14 Die dag verheerlijkte Jahweh Josuë in de ogen van heel Israël, zodat ze hem heel zijn leven vreesden, zoals ze Moses hadden gevreesd.
In die illo magnificavit Dominus Josue coram omni Israël, ut timerent eum, sicut timuerant Moysen, dum adviveret.
15 Nu sprak Jahweh tot Josuë:
Dixitque ad eum:
16 Beveel de priesters, die de ark des Verbonds dragen, dat ze uit de Jordaan komen.
Præcipe sacerdotibus, qui portant arcam fœderis, ut ascendant de Jordane.
17 En Josuë beval de priesters: Komt de Jordaan uit.
Qui præcepit eis, dicens: Ascendite de Jordane.
18 Zodra nu de priesters, die de ark van Jahweh’s Verbond droegen, uit het midden van de Jordaan waren gekomen, en de voetzolen der priesters het droge hadden bereikt, hernam het water van de Jordaan zijn loop, en trad weer buiten zijn oevers als vroeger.
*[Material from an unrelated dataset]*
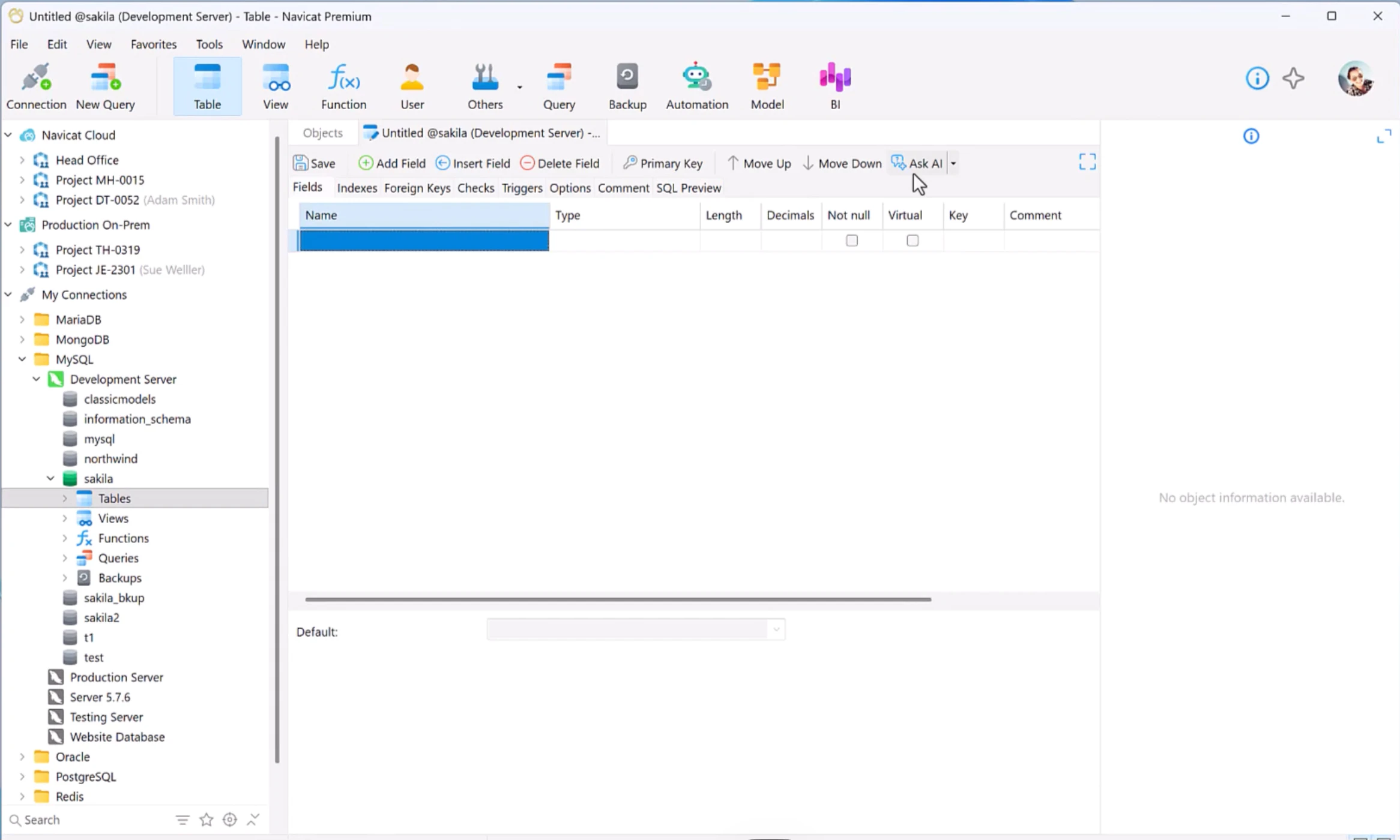
Task: Expand the Views node under sakila
Action: point(65,518)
Cumque ascendissent portantes arcam fœderis Domini, et siccam humum calcare cœpissent, reversæ sunt aquæ in alveum suum, et fluebant sicut ante consueverant.
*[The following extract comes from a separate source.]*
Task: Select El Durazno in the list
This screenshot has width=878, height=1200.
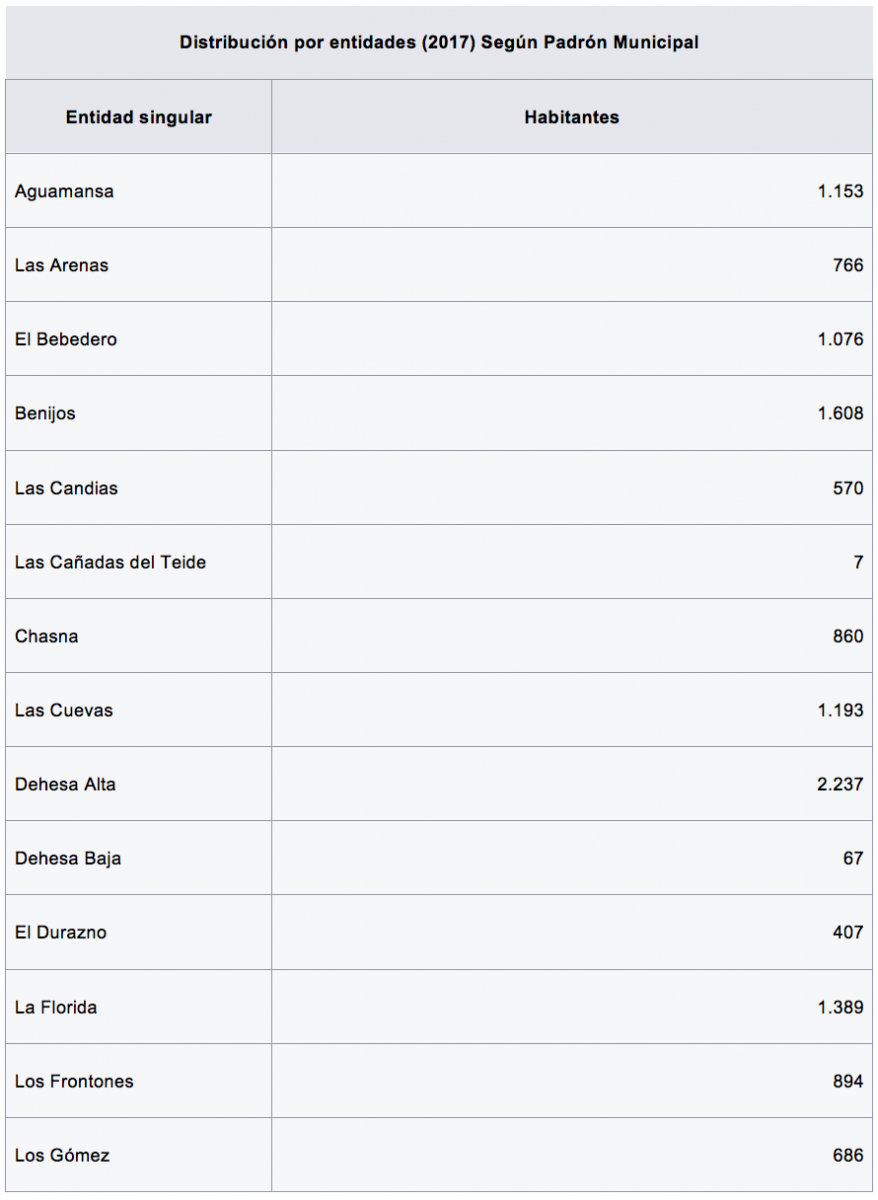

19 Op de tiende dag van de eerste maand trok het volk van de Jordaan weg, en sloeg zijn legerplaats te Gilgal op, aan de oostelijke grens van Jericho.
Populus autem ascendit de Jordane decimo die mensis primi, et castrametati sunt in Galgalis contra orientalem plagam urbis Jericho.
20 De twaalf stenen, die men uit de Jordaan had meegenomen, liet Josuë nu te Gilgal oprichten,
Duodecim quoque lapides, quos de Jordanis alveo sumpserant, posuit Josue in Galgalis,
21 terwijl hij tot de Israëlieten sprak: Als later uw zonen aan hun vaders vragen: "Wat hebben deze stenen te beduiden?"
et dixit ad filios Israël: Quando interrogaverint filii vestri cras patres suos, et dixerint eis: Quid sibi volunt lapides isti?
22 moet ge uw zonen vertellen: "Droogvoets trok Israël hier over de Jordaan!"
docebitis eos, atque dicetis: Per arentem alveum transivit Israël Jordanem istum,
23 Want Jahweh, uw God, heeft het water van de Jordaan voor u doen opdrogen, totdat ge er over waart, zoals Jahweh, uw God, met de Rode Zee heeft gedaan, die Hij voor ons heeft drooggelegd, totdat wij er over waren:
siccante Domino Deo vestro aquas ejus in conspectu vestro, donec transiretis, sicut fecerat prius in mari Rubro, quod siccavit donec transiremus:
24 opdat alle volken der aarde zouden weten, dat de hand van Jahweh machtig is, en gij Jahweh, uw God, voor altijd zoudt vrezen!
ut discant omnes terrarum populi fortissimam Domini manum, ut et vos timeatis Dominum Deum vestrum omni tempore.